Former Vice President Dan Quayle talked about how Mr. Bush collaborated with the opposition to get things done. “We had to work hard to get Democrats to support us,” he said on Fox News. “And sometimes divided government works. It clearly worked in our administration, and you can get things done if you reach across the aisle and work hard.”

Dick Cheney, who served as Mr. Bush’s defense secretary before becoming vice president for President George W. Bush, revealed what happened after the elder Mr. Bush was quoted criticizing him. Speaking with his biographer, Jon Meacham, Mr. Bush complained that his son had been led astray by Mr. Cheney, whom he termed “iron ass.”

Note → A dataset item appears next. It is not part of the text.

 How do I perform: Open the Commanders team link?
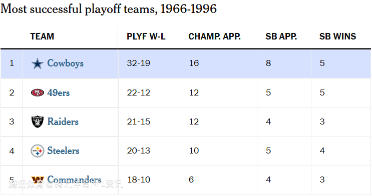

“After he’d done it,” Mr. Cheney said on “Face the Nation” on Sunday, “I got a note from him saying, ‘Dear Dick, I did it,’ and then he went on to say nice things about me. But that year when the Alfalfa dinner was held here in Washington, he arranged for me to sit right next to him at the head table. He wanted to make sure there was no perpetual aggravation there at all between 41 and myself.”

Today, it often seems, there are no apologies when political figures go to war. Mr. Trump does not believe in “kinder and gentler” politics, but governs through blunt force and Twitter barbs. His opponents are “weak & dishonest,” “wacky,” “crazy,” “goofy,” “mentally deranged,” “psycho,” “sleazy” and “corrupt” “losers.” His opponents do not think much of him either, calling him many of the same names and others like “fascist.”

How different it seems from the days when Mr. Bush shocked the political system by calling Bill Clinton a “bozo.” He later made up for it by virtually adopting Mr. Clinton as another son.

The nostalgia for a bygone era misses the fact that politics has never been truly genteel in the United States, where lawmakers once beat each other with canes on the floor of the Capitol. But it has been more restrained in its rivalries and more open to cooperation than it is now.

The raw and visceral nature of today’s politics, amplified by a fragmented and increasingly side-taking news media and even more so by a free-for-all social media, feels so antithetical to Mr. Bush’s approach that it was inevitable to be a theme of the conversations once he died.

The mood feels much like it did 12 years ago, the last time a president died and Washington geared up for a state funeral. Like Mr. Bush, Mr. Ford was known as a gentleman and a moderate who worked with the opposition. Like Mr. Bush, Mr. Ford could not win another term. Decency and moderation may be inspiring themes for eulogies, but they are not always rewarded at the ballot box.

In 2006, Democrats had just swamped Republicans in midterm elections and were about to install Representative Nancy Pelosi of California as their House speaker. The younger Mr. Bush was president and in the midst of a flailing war effort in Iraq. Leaders of both parties gathered at Washington National Cathedral to honor Mr. Ford in a pageantry of propriety. And then they went back to fighting over the Iraq war and other divisive issues.

Mr. Trump has been invited to Mr. Bush’s funeral, although it is not clear whether he will offer a eulogy. He has, perhaps surprisingly, spared the venom since Mr. Bush’s death and stuck to gracious admiration. He made a point of saying he would send the plane called Air Force One when he is aboard to Houston to bring the former president back to Washington one last time.

The budget battle is likely to be suspended. Mr. Trump said on Air Force One over the weekend that he planned to terminate the “disaster” of the North American Free Trade Agreement — one of Mr. Bush’s biggest accomplishments — but he seems likely to wait until after the various services this week.

Then January will bring a new political balance on Capitol Hill as Democrats assume control in the House and Republicans return to power in the Senate. The president and his opponents seem almost certain to go to war over economics, security, health care and a plethora of investigations.

Mr. Bush by then will be buried at his presidential library in College Station, Tex. And maybe his style of politics will be, too.